Aufgabe 1:
Bitte übertrage die folgenden Zeilen der Auflistung unverändert. Beginne bei der Zeile mit "Given: Open the Дополнительная информация tab" und höre nach der Zeile mit "pos(386,394)" auf.

Textauszug:
Es gibt eine Menge herrlicher Namen, mit denen einer international Karriere machen kann. Aber Scheufele? Deshalb kaufte sich Karl Scheufele, Sohn einer Schmuck- und Uhrmacherfamilie, in den Sechzigerjahren eine kleine Uhrenmanufaktur in Genf und machte aus Scheufele Pforzheim – Chopard Genève. Chopard ist heute Weltklasse. Der Jahresumsatz 2015 lag – von Finanzexperten geschätzt – zwischen 800 und 900 Millionen Schweizer Franken. Julianne Moore trug zu den Oscars 2016 Chopard am Ohr, Cindy Crawford zu den Filmfestspielen in Cannes.

Das ist die goldene und glamouröse Seite der Stadt Pforzheim. Wellendorf kommt dort her, oder die Juweliere Leicht, mit Filialen in hochnoblen Adressen vom Berliner Adlon bis zur MS Deutschland. "In Pforzheim ist alles entstanden, darüber sind wir auch sehr glücklich", sagte Karl Scheufele kürzlich der "Welt". "Wir wollen nur nicht als Pforzheimer Firma erscheinen."

Bereitgestellte Angaben:
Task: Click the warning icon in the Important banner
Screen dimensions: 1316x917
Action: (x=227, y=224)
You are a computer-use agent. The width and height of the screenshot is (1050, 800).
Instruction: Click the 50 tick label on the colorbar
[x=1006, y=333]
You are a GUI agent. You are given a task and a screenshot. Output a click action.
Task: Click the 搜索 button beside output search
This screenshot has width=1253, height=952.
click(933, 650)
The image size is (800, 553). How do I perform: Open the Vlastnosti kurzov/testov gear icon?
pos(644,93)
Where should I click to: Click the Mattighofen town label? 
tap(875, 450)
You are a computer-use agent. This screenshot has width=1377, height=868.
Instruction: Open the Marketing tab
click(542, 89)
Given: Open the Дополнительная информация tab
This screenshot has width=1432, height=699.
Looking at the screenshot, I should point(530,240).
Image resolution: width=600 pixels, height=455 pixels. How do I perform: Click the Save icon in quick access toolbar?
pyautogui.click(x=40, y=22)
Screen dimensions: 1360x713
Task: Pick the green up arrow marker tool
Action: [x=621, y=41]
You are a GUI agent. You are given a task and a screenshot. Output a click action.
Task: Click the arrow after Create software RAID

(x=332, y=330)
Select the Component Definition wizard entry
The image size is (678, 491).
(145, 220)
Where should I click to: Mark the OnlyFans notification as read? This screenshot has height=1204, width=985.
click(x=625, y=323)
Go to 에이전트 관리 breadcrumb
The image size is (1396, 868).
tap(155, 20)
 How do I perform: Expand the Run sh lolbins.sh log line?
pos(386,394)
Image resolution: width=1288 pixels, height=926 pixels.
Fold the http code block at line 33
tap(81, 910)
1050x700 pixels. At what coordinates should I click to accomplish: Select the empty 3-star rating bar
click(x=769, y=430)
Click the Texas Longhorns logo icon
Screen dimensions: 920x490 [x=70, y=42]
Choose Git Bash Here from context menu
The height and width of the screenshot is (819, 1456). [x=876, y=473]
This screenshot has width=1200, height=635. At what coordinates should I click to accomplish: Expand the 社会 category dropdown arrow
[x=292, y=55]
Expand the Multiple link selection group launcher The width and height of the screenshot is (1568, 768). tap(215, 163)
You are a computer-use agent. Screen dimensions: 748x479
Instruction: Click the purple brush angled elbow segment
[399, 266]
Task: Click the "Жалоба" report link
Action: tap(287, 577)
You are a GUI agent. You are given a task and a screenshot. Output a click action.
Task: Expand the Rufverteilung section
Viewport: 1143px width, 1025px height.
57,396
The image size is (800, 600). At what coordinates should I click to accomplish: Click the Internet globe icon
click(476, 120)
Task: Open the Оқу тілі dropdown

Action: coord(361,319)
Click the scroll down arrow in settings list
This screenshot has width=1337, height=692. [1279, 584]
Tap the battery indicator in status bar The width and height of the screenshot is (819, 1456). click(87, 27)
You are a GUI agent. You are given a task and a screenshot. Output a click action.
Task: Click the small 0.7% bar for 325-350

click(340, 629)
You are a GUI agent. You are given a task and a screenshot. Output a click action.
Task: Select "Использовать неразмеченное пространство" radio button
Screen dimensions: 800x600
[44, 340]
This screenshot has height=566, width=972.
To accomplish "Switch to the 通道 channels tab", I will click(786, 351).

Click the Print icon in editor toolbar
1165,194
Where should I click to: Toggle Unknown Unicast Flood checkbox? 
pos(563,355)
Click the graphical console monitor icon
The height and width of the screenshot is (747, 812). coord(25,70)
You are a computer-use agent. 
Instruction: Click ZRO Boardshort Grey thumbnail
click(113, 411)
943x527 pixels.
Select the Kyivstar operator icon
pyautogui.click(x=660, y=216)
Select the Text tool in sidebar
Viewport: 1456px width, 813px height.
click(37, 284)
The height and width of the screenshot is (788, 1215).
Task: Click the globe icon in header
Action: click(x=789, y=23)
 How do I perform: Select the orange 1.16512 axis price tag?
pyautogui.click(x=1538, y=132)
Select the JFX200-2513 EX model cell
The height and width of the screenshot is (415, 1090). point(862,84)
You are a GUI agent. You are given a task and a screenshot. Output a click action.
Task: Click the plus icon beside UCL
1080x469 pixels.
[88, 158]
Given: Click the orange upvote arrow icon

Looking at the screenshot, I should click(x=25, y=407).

Aufgabe 2:
Aus welchem Grund kaufte Karl Scheufele laut dem Textauszug über Chopard eine Uhrenmanufaktur in Genf? Antworte in ein bis drei Sätzen.

Musterlösung 1:
Given: Open the Дополнительная информация tab
This screenshot has width=1432, height=699.
Looking at the screenshot, I should point(530,240).
Image resolution: width=600 pixels, height=455 pixels. How do I perform: Click the Save icon in quick access toolbar?
pyautogui.click(x=40, y=22)
Screen dimensions: 1360x713
Task: Pick the green up arrow marker tool
Action: [x=621, y=41]
You are a GUI agent. You are given a task and a screenshot. Output a click action.
Task: Click the arrow after Create software RAID

(x=332, y=330)
Select the Component Definition wizard entry
The image size is (678, 491).
(145, 220)
Where should I click to: Mark the OnlyFans notification as read? This screenshot has height=1204, width=985.
click(x=625, y=323)
Go to 에이전트 관리 breadcrumb
The image size is (1396, 868).
tap(155, 20)
 How do I perform: Expand the Run sh lolbins.sh log line?
pos(386,394)

Musterlösung 2:
Der Name Scheufele eignete sich nach dem Text kaum für eine internationale Karriere, anders als viele „herrliche Namen“. Deshalb kaufte er in den Sechzigerjahren die kleine Genfer Manufaktur und machte aus Scheufele Pforzheim die Marke Chopard Genève.